Obtaining accurate intermolecular interactions at low cost is critical to modeling molecular crystals and many other problems in chemistry. The dispersion-corrected MP2C method of Pitonak and Hesselmann [J. Chem. Theory Comput. 6, 168-178 (2010)] provides near coupled-cluster accuracy at lower cost. Still, evaluating the dispersion correction requires non-trivial computational effort. Normally the monomer density-density response functions needed for the dispersion correction are calculated in a so-called dimer-centered (DC) basis set (i.e. placing basis functions on the "ghost" monomer). However, we have shown that a smaller monomer-centered (MC) basis can be used in this context with almost no loss in accuracy.
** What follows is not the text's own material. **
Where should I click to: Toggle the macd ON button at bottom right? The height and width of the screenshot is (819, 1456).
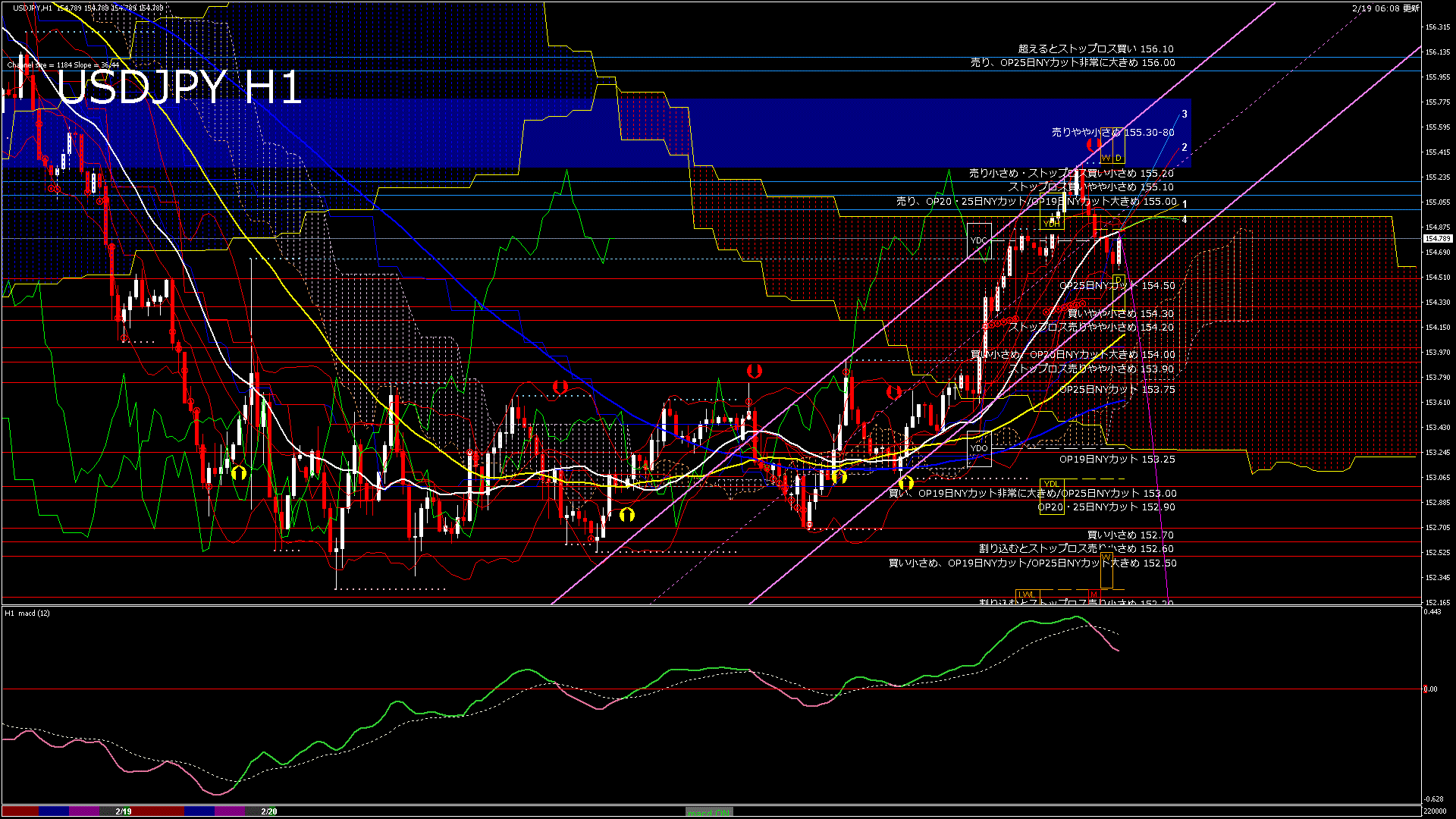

In molecular crystals, this allows for 100-fold speed-ups for the calculation of the dispersion correction, making it essentially "free" compared to the underlying MP2 calculation. Further efforts for obtaining high-accuracy intermolecular interactions are currently underway.

Figure 8: Switching to a monomer-centered (MC) basis instead of a dimer-centered (DC) one provides substantial speed-ups in MP2C without compromising the accuracy.

See "Accelerating MP2C dispersion corrections for dimers and molecular crystals." J. Chem. Phys. 138, 224112 (2013).